The United States has cautioned American investors about risks in Nicaragua after the Central American nation passed legislation that critics describe as a sweeping land grab along its borders with Honduras and Costa Rica.
Nicaragua's National Assembly last week approved a law declaring a 15-kilometre strip along the country's frontiers as state property, ostensibly as a national security measure to combat organised crime and international drug trafficking.
The move has prompted sharp criticism from Washington and Nicaraguan opposition figures in exile, who argue it represents a systematic confiscation scheme that could affect thousands of residents and businesses in the border regions.
"The Murillo-Ortega regime's massive confiscation of lands within the 15 kilometers adjacent to Nicaragua's borders devastates dozens of communities and puts the lives and livelihoods of thousands at risk," the US Embassy in Managua posted on X.
The embassy added that "any US citizen thinking about investing in Nicaragua should be cautious," reinforcing similar guidance from the State Department's Bureau of Western Hemisphere Affairs.
The controversial legislation comes as Nicaragua reported foreign direct investment inflows of $3.4bn in 2024, an 8.6% increase from the previous year, according to Central Bank data. Net FDI flows reached $1.35bn, up 21.4% year-on-year, with the United States remaining one of the top sources alongside Panama.

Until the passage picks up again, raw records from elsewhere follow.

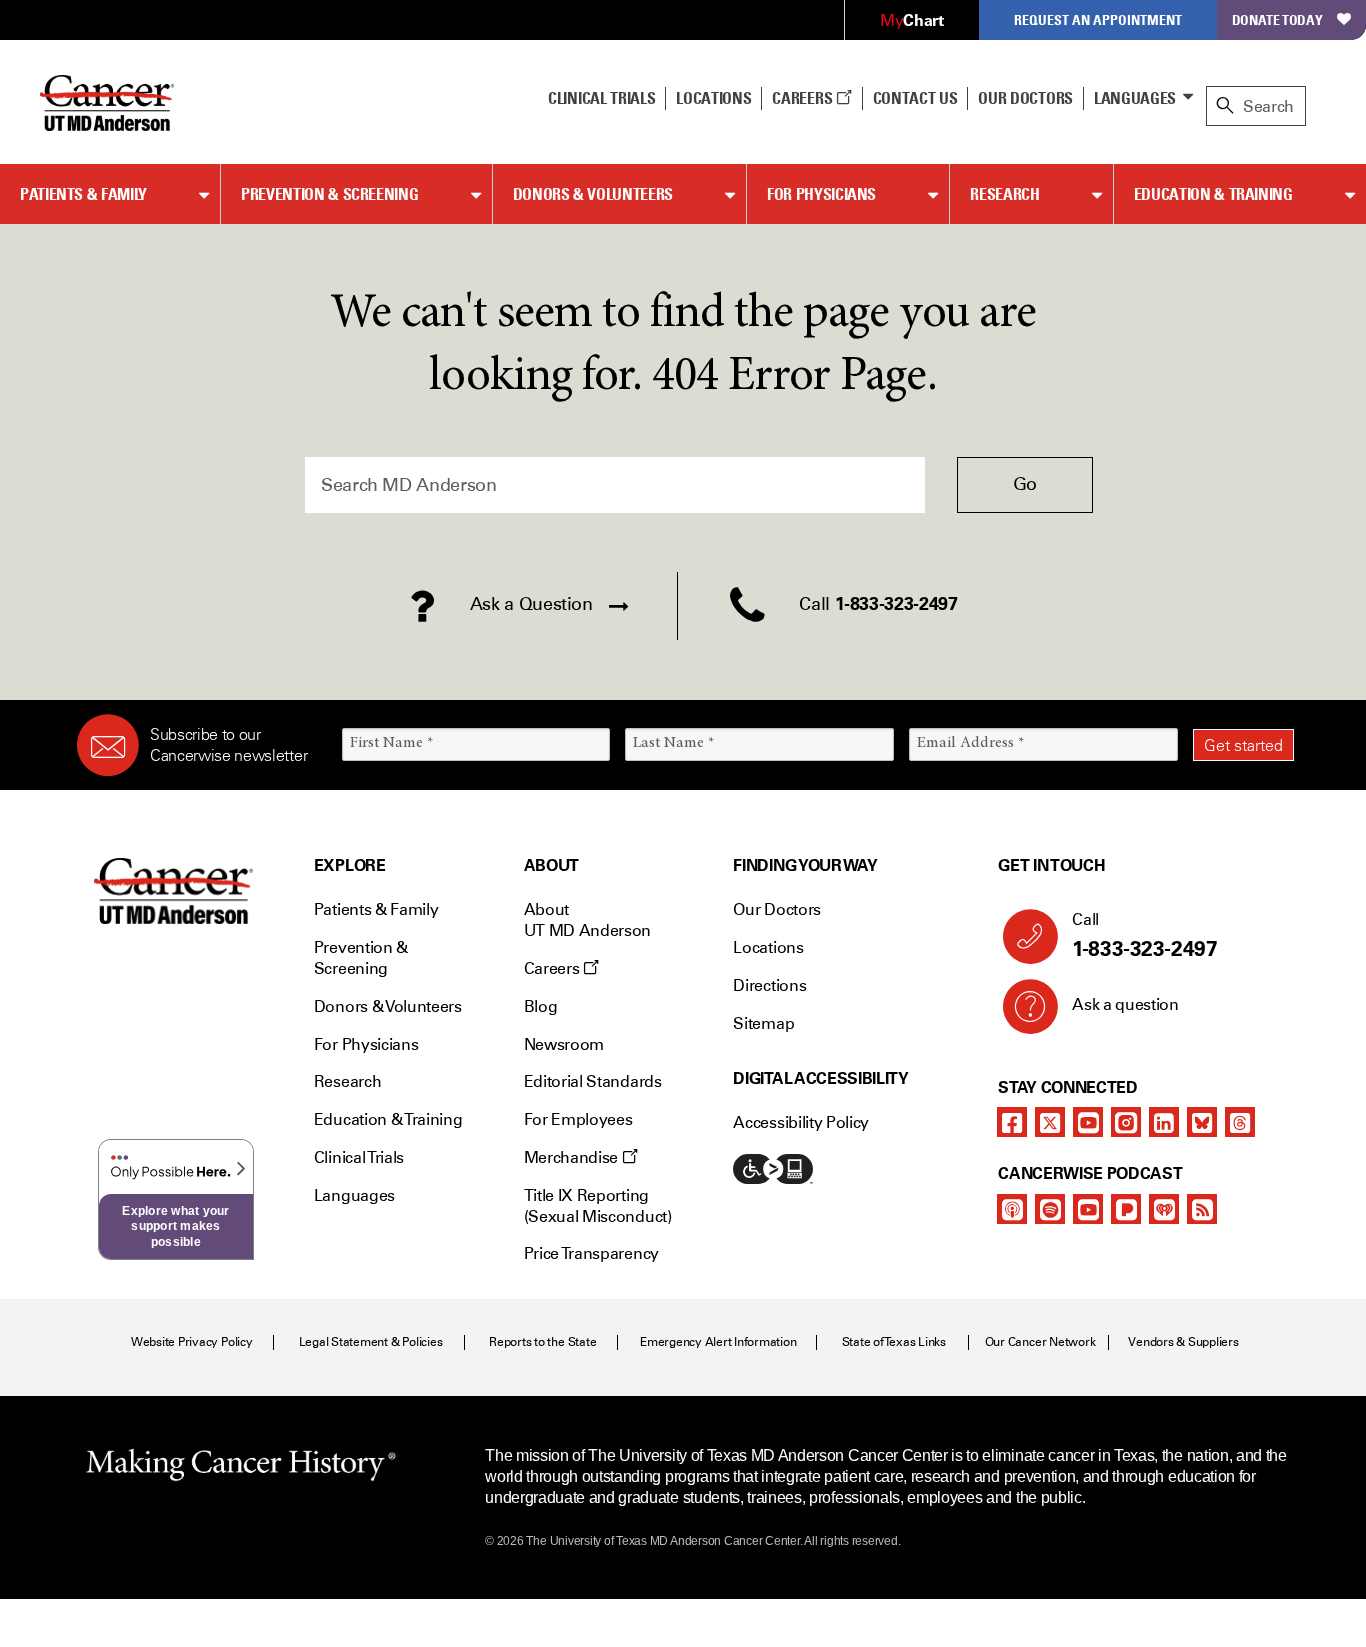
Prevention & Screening (329, 194)
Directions (769, 985)
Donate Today (1277, 19)
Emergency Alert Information (718, 1342)
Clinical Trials (601, 98)
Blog (541, 1006)
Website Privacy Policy (192, 1342)
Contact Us (915, 98)
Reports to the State (542, 1342)
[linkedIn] (1164, 1122)
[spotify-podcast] (1050, 1209)
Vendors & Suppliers (1183, 1342)
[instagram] (1126, 1122)
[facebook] (1012, 1122)
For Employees (578, 1119)
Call (1144, 935)
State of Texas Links (894, 1342)
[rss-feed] (1202, 1209)
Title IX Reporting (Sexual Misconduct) (598, 1206)
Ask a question (1125, 1004)
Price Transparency (591, 1253)
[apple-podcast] (1012, 1209)
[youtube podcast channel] (1088, 1209)
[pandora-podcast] (1126, 1209)
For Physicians (821, 194)
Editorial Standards (593, 1081)
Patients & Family (83, 194)
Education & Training (1213, 194)
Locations (768, 947)
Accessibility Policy (801, 1122)
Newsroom (564, 1044)
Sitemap (763, 1023)
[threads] (1240, 1122)
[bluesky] (1202, 1122)
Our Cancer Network (1040, 1342)
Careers (803, 98)
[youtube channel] (1088, 1122)
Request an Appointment (1098, 19)
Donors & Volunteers (593, 194)
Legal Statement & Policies (371, 1342)
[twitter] (1050, 1122)
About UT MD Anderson (588, 920)
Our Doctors (1025, 98)
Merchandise (573, 1157)
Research (1004, 194)
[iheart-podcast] (1164, 1209)
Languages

The law, which replaces earlier 2010 border regulations, establishes what authorities term a "special control zone" under military surveillance. Whilst government media outlets claim the measure "does not affect" current residents, legal experts warn it creates profound uncertainty over property rights within the designated area.
According to Confidencial, the new law grants the Nicaraguan Army expansive authority over the border zone, potentially facilitating concessions to foreign enterprises, particularly in the extractive industries. Analysts suggest the measure could ease the transfer of natural resources to international companies, notably Chinese mining firms seeking access to protected areas near the borders.
The border law represents the latest move by President Daniel Ortega, 79, and his wife and co-president Rosario Murillo, 74, to consolidate control over Nicaraguan society. The former Sandinista guerrilla leader, who first served as president from 1985 to 1990 before returning to power in 2007, has maintained an increasingly authoritarian grip since widespread anti-government protests in 2018.
The government's violent suppression of those demonstrations, which Ortega and Murillo characterised as a Washington-backed "coup d'état," resulted in more than 300 deaths, according to UN estimates. The Ortega government has increasingly turned to China and Russia for economic and diplomatic support, with Chinese companies becoming particularly active in Nicaragua's mining sector.
Yet, despite its anti-Western alignment, Nicaragua continues to attract foreign investment, with the industrial sector drawing $419.1m in net FDI last year, followed by financial intermediation at $282.6mn and energy and mining at $260.8mn. Spain, Barbados, Costa Rica and Mexico featured amongst the leading sources of investment capital.
The latest border legislation raises fresh concerns about property rights and the rule of law in a nation already facing international criticism over its democratic backsliding. The creation of state-controlled border territories, combined with enhanced military authority and the potential for arbitrary expropriation, could further complicate Nicaragua's investment climate at a time when the government seeks to maintain economic growth through vital foreign capital inflows.
For investors already operating within the newly designated state property zone, the law introduces immediate uncertainty about asset ownership and operational continuity, whilst prospective investors must now weigh the heightened political risk against potential returns.